If you ran 50 State CDC's, the replication and wasted effort would be incredible. You really need one central repository for this kind of research and epidemiology (the study of health trends and disease vectoring).
Bottom line, I agree that it is not a Constitutionally-mandated activity, but I would argue this would be a good amendment to the Constitution. Probably would want to have seen that amendment about 50 years ago, before the current insanity took hold. Today, they’d charter a CDC Amendment that would call for ONLY gun ban studies, ways to convince people to go gay, and so on.
It’s a tough question. I suppose if you put it under the auspices of the military for the benefit of military and government personnel, then maybe that could be a legitimate way to keep running it. I think here, though, I question this CDC report about autism and become concerned when what was an good, effective effort becomes skewed with governmental/socialist agenda.

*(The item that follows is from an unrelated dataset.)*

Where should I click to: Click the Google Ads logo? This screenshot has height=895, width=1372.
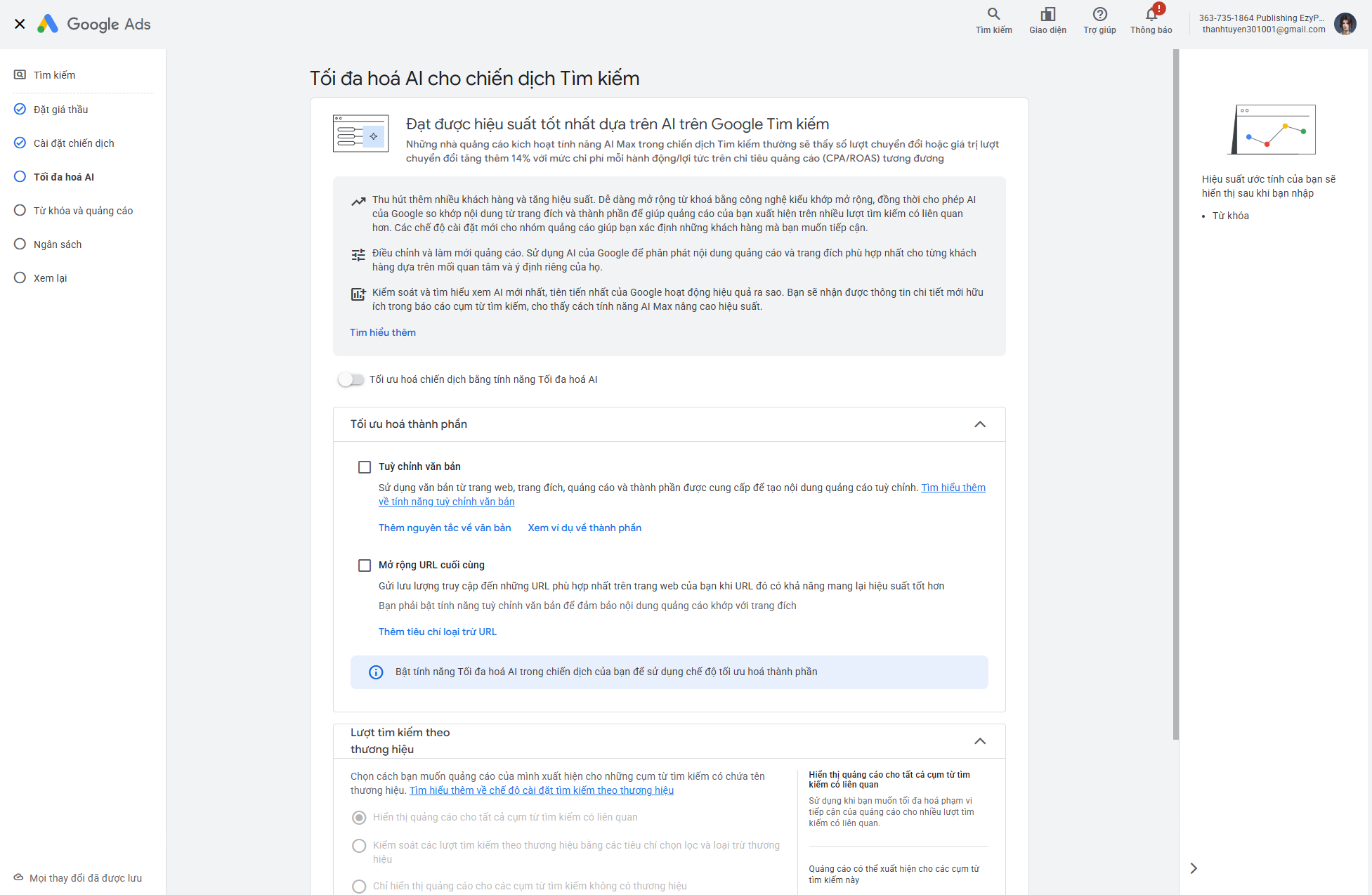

I knew a little boy that went to school with my son. Alan has Aspergers. I was able to attend every school party for their elementary school years. By 2nd grade, the party experience became almost more than he could stand. The worst memory of his pain was finding him in a corner, while my son and the rest of the kids were having a great, but loud, time and he had his hands over his ears and was crouched down and rocking back and forth. It was heartbreaking. He was, and is, in a family that is devoted to him and his sister (both have this) but it is incredibly hard. My thoughts and prayers to you and your family.
MOgirl
Is there any correlation between mother’s age at birth and autism?
That’s the hard part. The pressure of not knowing the future exactly, but knowing that no one will love and support him like you do. May God bless you.